Provided passage
########################################
Huszt castle, (Хустський замок) it used to be in the corner of the Hungarian Upper Lands/Horná Zem/Felföld and of Transylvania, it is in Ukraine. Enjoy the video:
The castle had been guarding a strategic place above the fast Tisza River, since the 12th century, as it is located on the western fringe of Transylvania. According to its legends, it was built after 1090 and was finished in 1191. Huszt castle was first mentioned in writing in 1353. It had been besieged but was never taken by the Tatars (Mongols), the Ottomans nor the Habsburgs.
Huszt was in the Perényi family’s hand in 1405, then it went to Governor Hunyadi János. His son, King Matthias Corvinus, gave the castle to his wife, Beatrix in the 1480s. The Perényi family got it again in 1511. It became a key fort of the Transylvanian Principality after 1541 when King Ferdinand got hold of it. Italian masons improved the castle in 1550-52. The Hungarian Báthori András’ troops (800 men) made the castle surrender in 1555, after a year of siege.
Later, it was ceded to the Prince of Transylvania in 1557. General Lázár Schwendi, the General of the Habsburgs besieged the castle in 1567 but he had to abandon the siege. The Treaty of Speyer was intended to finish the bloody age of Dual Kingship and according to it, the castle was given to Habsburgs again in 1570. However, its captain, Hagymássy Kristóf ceded it to the Prince of Transylvania in 1572 because he could remain the captain this way.
########################################
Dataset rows
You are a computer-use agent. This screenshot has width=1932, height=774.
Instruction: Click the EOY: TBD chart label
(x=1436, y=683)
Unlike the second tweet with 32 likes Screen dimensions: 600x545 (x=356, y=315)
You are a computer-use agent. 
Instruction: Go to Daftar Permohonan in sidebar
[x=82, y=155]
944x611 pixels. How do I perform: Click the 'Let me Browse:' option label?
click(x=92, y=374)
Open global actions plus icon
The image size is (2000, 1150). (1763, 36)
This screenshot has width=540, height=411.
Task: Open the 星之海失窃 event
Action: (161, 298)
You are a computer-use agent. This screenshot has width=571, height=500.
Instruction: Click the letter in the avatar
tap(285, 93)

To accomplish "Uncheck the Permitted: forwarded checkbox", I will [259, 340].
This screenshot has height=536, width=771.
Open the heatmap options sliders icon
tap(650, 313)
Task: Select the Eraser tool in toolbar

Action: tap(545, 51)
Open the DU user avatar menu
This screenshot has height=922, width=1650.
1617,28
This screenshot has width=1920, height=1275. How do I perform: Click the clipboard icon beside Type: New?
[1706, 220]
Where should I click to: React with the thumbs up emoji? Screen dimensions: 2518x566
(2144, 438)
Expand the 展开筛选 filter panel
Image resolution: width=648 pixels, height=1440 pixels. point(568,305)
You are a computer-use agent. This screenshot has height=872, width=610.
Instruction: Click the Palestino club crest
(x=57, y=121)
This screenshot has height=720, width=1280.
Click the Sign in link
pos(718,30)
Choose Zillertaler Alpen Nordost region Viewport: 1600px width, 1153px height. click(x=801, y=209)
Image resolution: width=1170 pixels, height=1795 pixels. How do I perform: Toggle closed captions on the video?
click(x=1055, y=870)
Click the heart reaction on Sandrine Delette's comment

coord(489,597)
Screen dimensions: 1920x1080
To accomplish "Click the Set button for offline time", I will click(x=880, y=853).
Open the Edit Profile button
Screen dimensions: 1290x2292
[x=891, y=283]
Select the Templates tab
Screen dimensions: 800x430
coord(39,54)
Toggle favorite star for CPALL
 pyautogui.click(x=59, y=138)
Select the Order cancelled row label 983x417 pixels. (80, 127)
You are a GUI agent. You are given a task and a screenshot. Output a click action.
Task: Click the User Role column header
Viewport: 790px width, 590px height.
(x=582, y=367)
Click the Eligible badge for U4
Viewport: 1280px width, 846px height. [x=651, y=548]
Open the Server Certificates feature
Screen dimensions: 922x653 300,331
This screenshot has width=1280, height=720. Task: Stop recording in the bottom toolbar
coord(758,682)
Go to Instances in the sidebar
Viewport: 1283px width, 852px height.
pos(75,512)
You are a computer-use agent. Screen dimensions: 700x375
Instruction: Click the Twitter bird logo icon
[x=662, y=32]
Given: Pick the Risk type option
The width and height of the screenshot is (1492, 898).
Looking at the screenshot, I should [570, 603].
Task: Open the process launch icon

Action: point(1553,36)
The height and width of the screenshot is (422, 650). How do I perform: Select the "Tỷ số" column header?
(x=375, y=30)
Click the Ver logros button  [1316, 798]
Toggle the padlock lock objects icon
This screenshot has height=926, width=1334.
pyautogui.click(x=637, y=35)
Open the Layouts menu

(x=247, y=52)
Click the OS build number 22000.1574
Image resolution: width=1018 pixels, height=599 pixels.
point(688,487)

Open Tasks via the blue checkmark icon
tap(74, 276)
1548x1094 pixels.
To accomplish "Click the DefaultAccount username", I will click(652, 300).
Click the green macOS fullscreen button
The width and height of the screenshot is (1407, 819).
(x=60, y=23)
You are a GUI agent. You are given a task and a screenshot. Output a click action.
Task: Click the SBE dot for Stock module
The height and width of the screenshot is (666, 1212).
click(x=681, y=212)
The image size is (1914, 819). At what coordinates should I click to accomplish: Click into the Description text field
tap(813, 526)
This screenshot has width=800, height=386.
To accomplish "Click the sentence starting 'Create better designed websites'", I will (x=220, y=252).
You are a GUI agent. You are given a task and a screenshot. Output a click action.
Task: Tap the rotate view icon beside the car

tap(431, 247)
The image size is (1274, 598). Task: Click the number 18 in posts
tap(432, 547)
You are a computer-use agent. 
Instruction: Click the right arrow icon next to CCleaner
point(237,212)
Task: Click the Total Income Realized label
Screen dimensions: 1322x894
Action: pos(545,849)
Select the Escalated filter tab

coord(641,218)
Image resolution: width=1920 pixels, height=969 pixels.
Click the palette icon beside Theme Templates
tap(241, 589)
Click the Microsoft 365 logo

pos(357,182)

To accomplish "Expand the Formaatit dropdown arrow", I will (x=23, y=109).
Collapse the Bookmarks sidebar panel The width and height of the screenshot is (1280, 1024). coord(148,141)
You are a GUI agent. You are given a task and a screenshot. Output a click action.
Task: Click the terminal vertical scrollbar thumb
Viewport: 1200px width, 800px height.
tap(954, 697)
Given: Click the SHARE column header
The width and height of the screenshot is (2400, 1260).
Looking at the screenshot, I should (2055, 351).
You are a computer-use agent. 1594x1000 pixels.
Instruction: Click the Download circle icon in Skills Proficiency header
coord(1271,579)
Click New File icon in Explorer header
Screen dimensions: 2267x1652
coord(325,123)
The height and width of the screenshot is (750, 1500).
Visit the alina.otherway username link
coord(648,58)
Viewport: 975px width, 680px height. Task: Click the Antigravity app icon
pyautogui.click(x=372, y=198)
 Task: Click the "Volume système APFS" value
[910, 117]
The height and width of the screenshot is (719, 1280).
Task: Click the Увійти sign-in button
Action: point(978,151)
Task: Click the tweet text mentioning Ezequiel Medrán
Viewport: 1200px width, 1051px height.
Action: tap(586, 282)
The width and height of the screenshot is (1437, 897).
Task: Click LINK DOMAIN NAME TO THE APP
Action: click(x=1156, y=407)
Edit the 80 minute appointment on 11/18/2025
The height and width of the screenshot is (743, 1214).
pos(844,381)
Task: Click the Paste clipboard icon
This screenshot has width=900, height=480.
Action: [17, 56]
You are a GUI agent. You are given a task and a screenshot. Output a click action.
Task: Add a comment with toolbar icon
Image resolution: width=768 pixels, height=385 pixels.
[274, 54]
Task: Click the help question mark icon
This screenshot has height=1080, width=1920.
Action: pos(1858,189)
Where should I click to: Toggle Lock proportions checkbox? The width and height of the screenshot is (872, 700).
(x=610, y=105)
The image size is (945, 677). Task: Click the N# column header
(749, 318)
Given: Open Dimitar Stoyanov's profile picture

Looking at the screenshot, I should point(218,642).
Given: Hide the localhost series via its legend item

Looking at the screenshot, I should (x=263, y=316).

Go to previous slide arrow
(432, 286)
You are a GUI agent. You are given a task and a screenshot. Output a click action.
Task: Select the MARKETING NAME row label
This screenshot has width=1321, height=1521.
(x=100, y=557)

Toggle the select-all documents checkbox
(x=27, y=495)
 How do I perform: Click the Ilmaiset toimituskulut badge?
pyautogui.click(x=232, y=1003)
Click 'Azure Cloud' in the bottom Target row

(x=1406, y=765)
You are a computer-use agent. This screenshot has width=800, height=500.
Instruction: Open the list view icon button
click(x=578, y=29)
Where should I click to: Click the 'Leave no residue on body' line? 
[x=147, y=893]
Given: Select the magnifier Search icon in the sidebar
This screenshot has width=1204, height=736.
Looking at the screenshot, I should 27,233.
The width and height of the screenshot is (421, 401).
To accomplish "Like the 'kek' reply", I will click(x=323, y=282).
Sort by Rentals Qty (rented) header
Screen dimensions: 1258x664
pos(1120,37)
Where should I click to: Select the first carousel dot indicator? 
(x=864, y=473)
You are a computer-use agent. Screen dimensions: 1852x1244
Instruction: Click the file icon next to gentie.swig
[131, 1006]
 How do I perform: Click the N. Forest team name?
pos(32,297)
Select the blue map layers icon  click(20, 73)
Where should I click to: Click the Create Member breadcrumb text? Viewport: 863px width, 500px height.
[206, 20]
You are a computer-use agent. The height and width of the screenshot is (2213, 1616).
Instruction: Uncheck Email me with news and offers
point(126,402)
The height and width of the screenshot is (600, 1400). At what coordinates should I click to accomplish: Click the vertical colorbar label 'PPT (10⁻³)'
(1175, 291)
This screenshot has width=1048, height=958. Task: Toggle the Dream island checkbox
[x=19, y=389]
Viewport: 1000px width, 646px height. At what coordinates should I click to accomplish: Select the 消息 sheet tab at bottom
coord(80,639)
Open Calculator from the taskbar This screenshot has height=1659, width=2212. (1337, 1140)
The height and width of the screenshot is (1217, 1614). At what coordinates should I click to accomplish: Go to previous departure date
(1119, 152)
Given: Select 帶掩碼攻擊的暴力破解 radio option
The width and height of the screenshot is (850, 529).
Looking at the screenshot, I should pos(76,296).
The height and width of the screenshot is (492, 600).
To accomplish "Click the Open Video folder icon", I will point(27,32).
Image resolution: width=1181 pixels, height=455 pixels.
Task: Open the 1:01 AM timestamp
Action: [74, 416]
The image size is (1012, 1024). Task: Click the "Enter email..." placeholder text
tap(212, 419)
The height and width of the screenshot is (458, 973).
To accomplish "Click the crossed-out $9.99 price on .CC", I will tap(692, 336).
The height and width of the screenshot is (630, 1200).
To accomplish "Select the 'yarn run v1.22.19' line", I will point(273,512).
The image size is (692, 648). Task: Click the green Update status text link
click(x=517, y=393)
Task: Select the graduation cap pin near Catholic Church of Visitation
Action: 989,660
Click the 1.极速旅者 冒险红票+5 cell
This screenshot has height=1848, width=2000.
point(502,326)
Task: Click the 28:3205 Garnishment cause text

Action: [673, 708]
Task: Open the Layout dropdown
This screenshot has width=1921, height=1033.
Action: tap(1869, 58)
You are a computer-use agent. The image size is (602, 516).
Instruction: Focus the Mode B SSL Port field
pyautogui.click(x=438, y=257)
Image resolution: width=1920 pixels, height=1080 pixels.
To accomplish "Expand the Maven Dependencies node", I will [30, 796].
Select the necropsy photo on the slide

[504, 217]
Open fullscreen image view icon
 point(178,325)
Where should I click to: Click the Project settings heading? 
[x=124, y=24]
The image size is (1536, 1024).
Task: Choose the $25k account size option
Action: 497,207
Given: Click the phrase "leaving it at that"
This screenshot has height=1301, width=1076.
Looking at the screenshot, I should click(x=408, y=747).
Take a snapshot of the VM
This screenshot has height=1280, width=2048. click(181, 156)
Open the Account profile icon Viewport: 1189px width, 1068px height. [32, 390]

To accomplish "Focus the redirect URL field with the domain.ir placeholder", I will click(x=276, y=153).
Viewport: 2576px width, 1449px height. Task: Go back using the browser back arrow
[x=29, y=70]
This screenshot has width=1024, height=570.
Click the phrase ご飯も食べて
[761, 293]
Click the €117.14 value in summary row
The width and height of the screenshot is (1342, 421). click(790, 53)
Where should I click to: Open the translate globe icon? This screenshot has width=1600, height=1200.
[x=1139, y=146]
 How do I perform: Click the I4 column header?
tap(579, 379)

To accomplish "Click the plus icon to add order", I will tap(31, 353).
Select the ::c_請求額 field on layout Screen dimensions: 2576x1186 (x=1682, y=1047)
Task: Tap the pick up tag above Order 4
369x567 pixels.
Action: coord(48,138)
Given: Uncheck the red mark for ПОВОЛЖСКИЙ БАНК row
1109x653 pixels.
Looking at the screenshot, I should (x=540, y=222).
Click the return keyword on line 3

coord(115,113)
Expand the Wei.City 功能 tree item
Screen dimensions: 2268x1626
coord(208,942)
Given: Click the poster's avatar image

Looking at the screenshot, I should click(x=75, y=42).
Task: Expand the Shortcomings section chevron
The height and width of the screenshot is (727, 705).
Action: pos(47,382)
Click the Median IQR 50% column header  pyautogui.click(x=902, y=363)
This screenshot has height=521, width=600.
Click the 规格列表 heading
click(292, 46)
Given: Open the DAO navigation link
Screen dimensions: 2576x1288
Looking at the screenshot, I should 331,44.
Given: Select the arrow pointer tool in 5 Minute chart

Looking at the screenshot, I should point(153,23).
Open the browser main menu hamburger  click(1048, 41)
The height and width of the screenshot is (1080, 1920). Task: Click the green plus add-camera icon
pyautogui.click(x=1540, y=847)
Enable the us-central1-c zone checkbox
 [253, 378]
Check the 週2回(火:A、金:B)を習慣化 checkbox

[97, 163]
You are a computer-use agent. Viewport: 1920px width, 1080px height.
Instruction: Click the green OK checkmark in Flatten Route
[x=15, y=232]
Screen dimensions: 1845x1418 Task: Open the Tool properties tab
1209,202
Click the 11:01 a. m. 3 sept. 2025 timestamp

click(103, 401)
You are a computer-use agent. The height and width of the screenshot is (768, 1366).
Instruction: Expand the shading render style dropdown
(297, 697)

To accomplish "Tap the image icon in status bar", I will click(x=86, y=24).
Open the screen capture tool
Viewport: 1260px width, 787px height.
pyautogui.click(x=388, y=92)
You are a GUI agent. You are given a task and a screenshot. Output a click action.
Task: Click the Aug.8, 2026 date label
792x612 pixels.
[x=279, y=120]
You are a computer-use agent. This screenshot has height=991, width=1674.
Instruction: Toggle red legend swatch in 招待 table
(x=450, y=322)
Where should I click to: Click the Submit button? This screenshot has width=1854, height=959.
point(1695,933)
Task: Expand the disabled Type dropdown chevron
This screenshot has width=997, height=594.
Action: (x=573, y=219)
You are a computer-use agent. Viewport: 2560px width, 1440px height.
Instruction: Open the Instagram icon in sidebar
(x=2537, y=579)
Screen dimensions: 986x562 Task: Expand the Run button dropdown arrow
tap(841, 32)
########################################
Exercise details
Reproduce the part of the Huszt castle passage above that starts at "Huszt was in" and ends at "year of siege.", word for word.

Completed task
Huszt was in the Perényi family’s hand in 1405, then it went to Governor Hunyadi János. His son, King Matthias Corvinus, gave the castle to his wife, Beatrix in the 1480s. The Perényi family got it again in 1511. It became a key fort of the Transylvanian Principality after 1541 when King Ferdinand got hold of it. Italian masons improved the castle in 1550-52. The Hungarian Báthori András’ troops (800 men) made the castle surrender in 1555, after a year of siege.